In conclusion, these studies have demonstrated that improved bioinformatics tools increase the diagnostic utility of NGS to determine the genetic basis of a heterogeneous group of clinically overlapping neurogenetic disorders. They provide a powerful new approach for the identification of novel RE and add to the evidence base for implementation of WGS as cost effective single test for molecular diagnostics.

  1. Detecting Expansions of Tandem Repeats in Cohorts Sequenced with Short-Read Sequencing Data. Tankard RM, Bennett MF, Degorski P, Delatycki MB, Lockhart PJ, Bahlo M. Am J Hum Genet. 2018;103(6):858-873.
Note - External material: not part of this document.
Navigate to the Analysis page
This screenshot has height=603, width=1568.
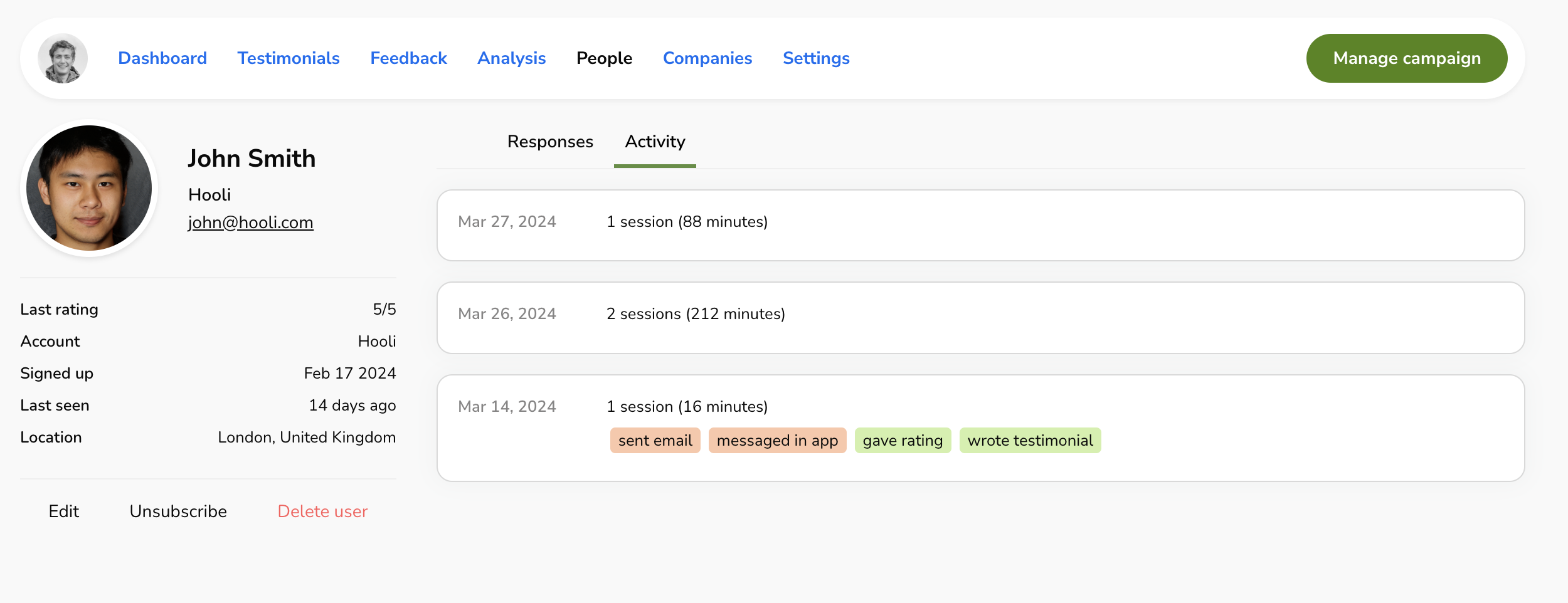(x=511, y=58)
  2. Recent advances in the detection of repeat expansions with short-read next-generation sequencing. Bahlo M, Bennett MF, Degorski P, Tankard RM, Delatycki MB, Lockhart PJ. F1000Res. 2018;7. pii: F1000 Faculty Rev-736.
  3. Bioinformatics-Based Identification of Expanded Repeats: A Non-reference Intronic Pentamer Expansion in RFC1 Causes CANVAS. Rafehi H, Szmulewicz DJ, Bennett MF, Sobreira NLM, Pope K, Smith KR, Gillies G, Diakumis P, Dolzhenko E, Eberle MA, Barcina MG, Breen DP, Chancellor AM, Cremer PD, Delatycki MB, Fogel BL, Hackett A, Halmagyi GM, Kapetanovic S, Lang A, Mossman S, Mu W, Patrikios P, Perlman SL, Rosemergy I, Storey E, Watson SRD, Wilson MA, Zee DS, Valle D, Amor DJ, Bahlo M, Lockhart PJ. Am J Hum Genet. 2019;105(1):151-165.